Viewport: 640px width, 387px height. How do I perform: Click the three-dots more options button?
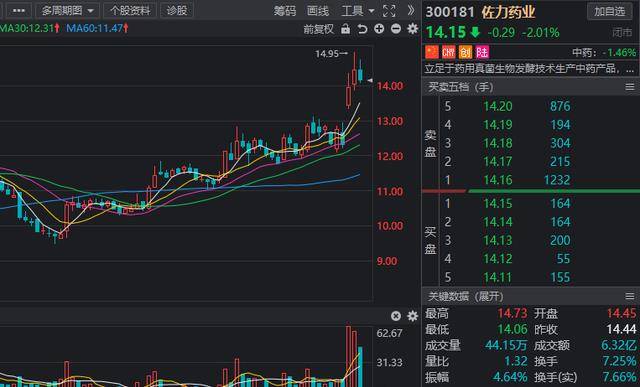19,11
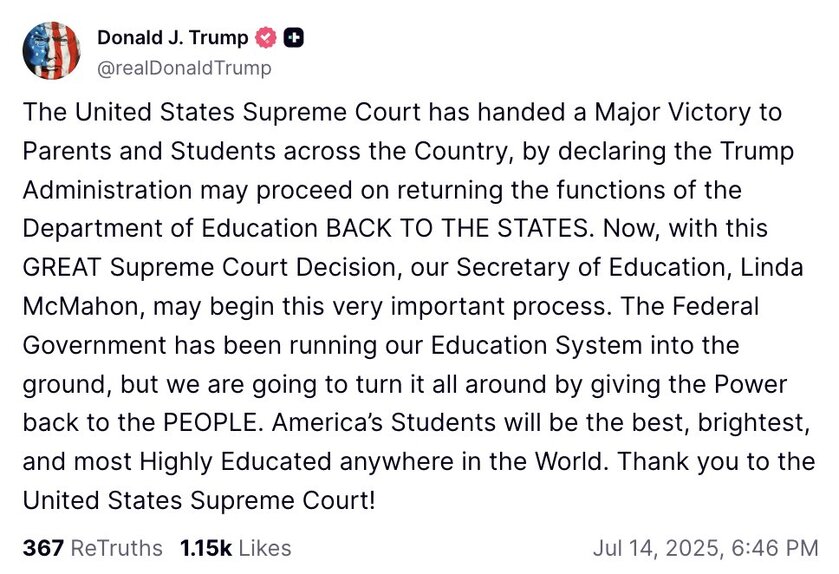
Task: Click the black plus badge icon
Action: [x=293, y=38]
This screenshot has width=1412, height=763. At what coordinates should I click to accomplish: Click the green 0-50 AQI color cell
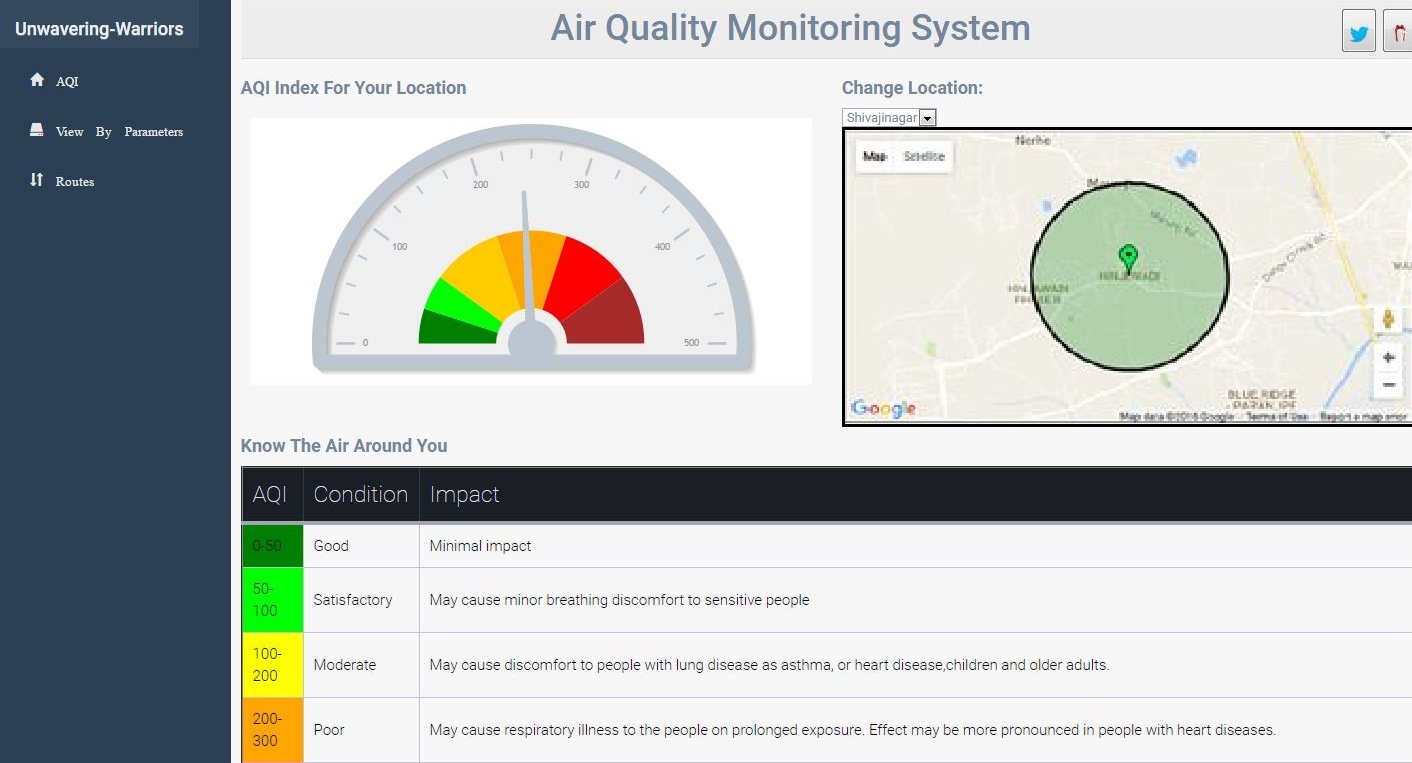[271, 545]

==============================

Exercise instructions. Show every row that contains the word "width".

Answer to the task.
Viewport: 640px width, 387px height. How do I perform: Click the three-dots more options button?
This screenshot has width=1412, height=763. At what coordinates should I click to accomplish: Click the green 0-50 AQI color cell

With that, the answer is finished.